I gasp for air and feel the painful tingling sensation in my chest again. I choke on my own spit and a sound leaves my mouth that sounds like a grunt.
"Are you okay?" Harry sits up and looks over at me worried.
Now I can see his face, the moonlight shining directly on his panicked face. The shock clearly can be seen in his sparkling eyes.
"No! I'm fine, like you said, I don't need any pity," I spit out between agonized coughing, using his own weapons against him.
"Sorry..." I make him speechless. "Should I call a doctor though?" But he recovers quickly. "Oh and that wasn't pity at all, I was just worried if you were okay."
"Well, maybe they were worried about you too?" I try to catch my breath, looking through the window. "And don't call the doc!"
There is a long silence in the room and every second makes me more uncomfortable.
Am I being too hard on him?
"I just want to fit in...I...I want to make those things I have done...I...I want to make them right again. I want to change my life again, but I just...can't." His almost unnoticable whisper fills the room and I frown, trying to process his words.
"What have you done? What is so bad, that you need to...change?" I ask, darting my ttention on him again.
He draws out the air, that he has hold inside his lungs for a long time, before he tells me what is going on in his life.
"I have a wife, we were lucky...until I met those jerks after one of my old business conferences. They threatened me to kill my wife, if I wouldn't give them all I had. I mean...it was a whole lot of money. I had it all, and then...I lost it. But I lost her as well. I started to drink on my weekends, but then after a short amount of time I caught myself being at the bar every night of the week, every day of my life...and I am only twentythree."
I knew it. I knew that he has an alcohol problem. He is an addict. But I don't blame him, if I wouldn't know how much of an ass you are, when you are drunk, I would have become an addict as well. I have heard so many stories, and I know how it feels to drink, getting numb, and all that stuff. It's...liberating, but yet so wrong.
"I-Is your wife..?" My voice trails off.
"No...No she's still alive, but...she doesn't want to see me anymore," Harry explains, pinning his eyes on me. "Have you lost someone in your life, that you really love?" He asks, and I feel the blood running through my system.
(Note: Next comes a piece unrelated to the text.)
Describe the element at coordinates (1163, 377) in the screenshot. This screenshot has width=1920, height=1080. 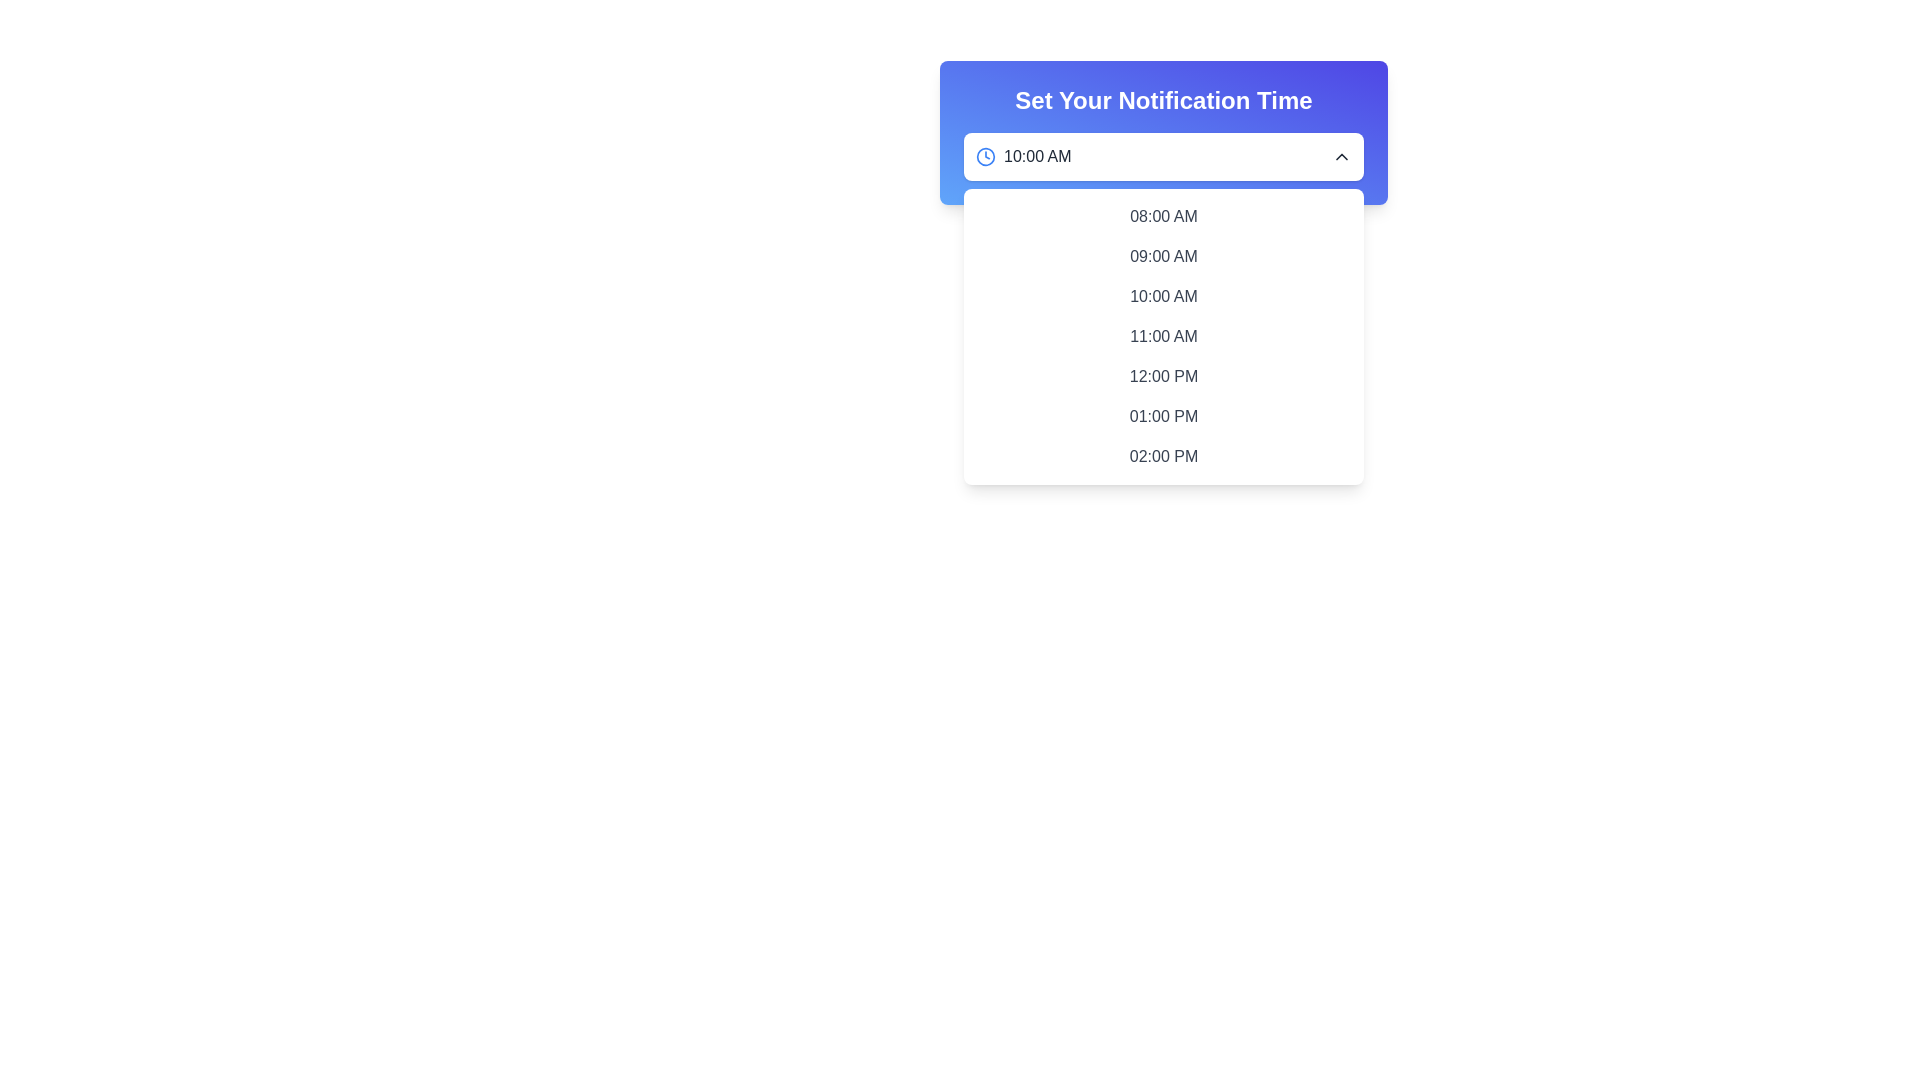
I see `the '12:00 PM' time selection option in the dropdown menu` at that location.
"Yes...yes. Since I have never met my real parents, I don't really worry about them, but recently our apartment burnt down, and my brother called the fire department...and it went all by so fast...and the only thing I know is...that I'm in a hospital now, and I don't know where he is, I don't know if he's still alive." I feel the hot tears running down my cheeks, ending up on the thin blanket.
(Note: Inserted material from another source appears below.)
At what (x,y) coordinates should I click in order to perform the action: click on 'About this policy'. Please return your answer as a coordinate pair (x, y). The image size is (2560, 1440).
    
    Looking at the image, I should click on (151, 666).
"Where you living there alone?" Harry asks, surprisingly interested in my talk.
"No...we were living with our foster parents, I hate them. I know that I'm old enough to live on my own, but the problem is, that I'm not allowed to keep Casper, my brother, so he would have to stay with these assholes, and I couldn't let that happen. Not to him."
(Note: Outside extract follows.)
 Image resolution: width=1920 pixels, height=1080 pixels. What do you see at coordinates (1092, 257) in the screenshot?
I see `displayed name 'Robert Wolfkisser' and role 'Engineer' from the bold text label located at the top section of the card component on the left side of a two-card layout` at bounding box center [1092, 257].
"Well, we got some fucked up lives, don't we?" He chuckles sympathetically, and even though I feel like crap, I somehow manage to giggle slightly.
"Yeah, we do. I thought it couldn't get any worse, and now here I am, in a hospital...with a disease I have actually never heard anything about."
"That's why I wanted to come here again," he suddenly says and I'm surprised by his statement.
"Why?" I ask, sitting up.
"Because I knew that you wouldn't be someone who would take herself too seriously. I have been to many other rooms before, and no one...really...no one was anything like you."
"Like what?"
"I don't know...just like you. I can't describe you, it's impossible to put you in words, but if I had to...'strong' would definitely be one of them." I blush at his words, thinking that he had just said that, because of his intoxication.
"Thanks," I mumble, but he doesn't hear it.
Seconds later his soft snores fill the room, and I know that he has fallen asleep.
"Goodnight Harry," I whisper, before I lay down again, falling asleep as well.